------ Excerpted text ------

Recent reports show that Fe-based amorphous materials in ribbon state or powder state can not only degrade azo dyes from the aqueous solution more efficiently than the wildly used Fe^CP but also exhibit relatively stable reusability due to their homogeneous microstructure, thermodynamically metastable nature, and the existence of metalloid elements [6,7,8,9,10]. Furthermore, researchers found that ball-milled amorphous powders can further improve the degradation capacity in degrading azo dyes due to the uneven topography and the stored deformation energy induced by ball milling [11,12,13,14,15]. In view of this, Fe-based amorphous materials in various states may also be able to efficiently remove lead ions in the wastewater.

In this paper, the removal capability and mechanism of lead ion (Pb(II)) from aqueous solution by FeSiB amorphous ribbons were investigated and compared with those of the widely used Fe^CP. Furthermore, considering that a more specific surface area always leads to a higher reaction efficiency, the removal capacity and mechanism of FeSiB amorphous powders prepared by argon gas-atomization and ball-milling were also studied.

------ Supplied material ------

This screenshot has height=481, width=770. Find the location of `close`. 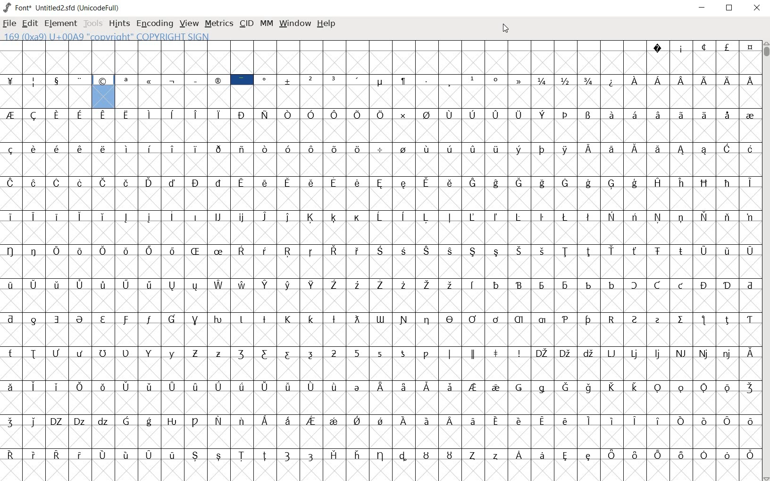

close is located at coordinates (758, 8).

------

## The problem
Pick up the passage on FeSiB amorphous materials for removing lead ions from water where it ends, and continue it.

## Exercise response
2. Materials and Methods

The amorphous ribbons and argon gas-atomized amorphous powders with a composition of Fe₇₈Si₉B₁₃ (atomic ratio) were provided by Jiangsu Chuangling Technology Co. and Haoxi Nano technology Co. of China, respectively. The Fe^CP was provided by Tianjin Chemical Reagent Research Institute. The amorphous ribbons were cut into pieces of 3 mm × 3 mm × 0.03 mm. Of these, part of the ribbons were used directly as removal material for Pb(II), and the rest were annealed at 653 K (below the crystallization temperature) for 1 h in an argon atmosphere and then ground by a high-energy ball mill under an argon atmosphere for 4 h at 200 r/min, with a ball-to-powder mass ratio of 10:1. Afterwards, the pulverized fine powders were filtered by mesh screens of 300 meshes per inch and used as removal material for Pb(II).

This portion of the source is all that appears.